US banks warned on telephone banking security

US banks warned on telephone banking security

Telephone banking is still popular in the US, with over 52 million Americans actively using the services, but many banks are failing to implement strong authentication methods for the channel and are leaving customers vulnerable to fraudsters, according to the latest study from Javelin Strategy & Research.

Despite predictions that the Internet would phase out the channel, the Javelin research, which is based on a survey of 3215 respondents, found that many customers – including those who use online banking services – still use the telephone to conduct some transactions.

The study found that 35% of online consumers had used their bank's automated telephone system within the last month to perform banking functions such as checking account balances or paying bills.

But despite the on-going popularity of the services, the study found that weak authentication measures continue to be utilised for phone banking.

Says Javelin founder and president, James Van Dyke: "Javelin data shows that a majority of top 23 US financial institutions need to strengthen authentication methods for the phone, with over one in four still asking for a full social security number, and only eight per cent requiring a password or answer to challenge questions."

This lack of effective and strong authentication for phone banking will lead to fraudsters increasingly targeting the services, warns Javelin. Now that banks have helped increase awareness of phishing, new fraud variations such as 'pretexting' and 'vishing' have emerged.

Pretexting involves fraudsters calling customers and conning them into disclosing personal data over the phone. This data is then used to access accounts via telephone banking services.

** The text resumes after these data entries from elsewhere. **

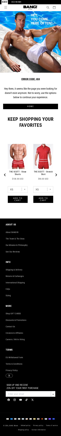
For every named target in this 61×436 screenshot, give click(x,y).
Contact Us (10, 326)
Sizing (8, 295)
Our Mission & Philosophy (17, 245)
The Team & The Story (15, 239)
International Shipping (15, 282)
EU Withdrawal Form (14, 357)
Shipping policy (23, 430)
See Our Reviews (13, 252)
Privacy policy (38, 425)
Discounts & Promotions (16, 320)
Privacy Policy (12, 370)
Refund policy (25, 425)
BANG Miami (13, 425)
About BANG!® (12, 232)
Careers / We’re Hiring (15, 339)
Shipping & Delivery (14, 270)
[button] (6, 7)
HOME (30, 106)
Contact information (39, 430)
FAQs (8, 289)
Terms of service (52, 425)
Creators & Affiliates (14, 333)
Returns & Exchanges (15, 276)
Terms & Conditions (14, 364)
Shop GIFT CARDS (13, 313)
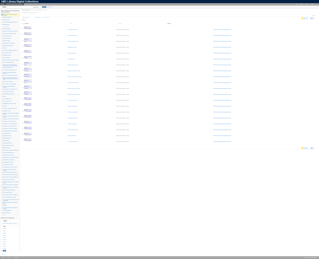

Vishing involves fraudsters using voice over Internet Protocol (VoIP) technology to con customers into disclosing personal data. In one version of the scam customers receive an e-mail telling them to call a bogus "customer service" number. Those who call are led through a series of voice-prompted menus that ask for personal data. In another version customers are contacted via VoIP instead of by e-mail. The call - which could either be a real person or a recorded message - tells customers action is needed to protect their account. They are then asked to disclose account numbers and passwords.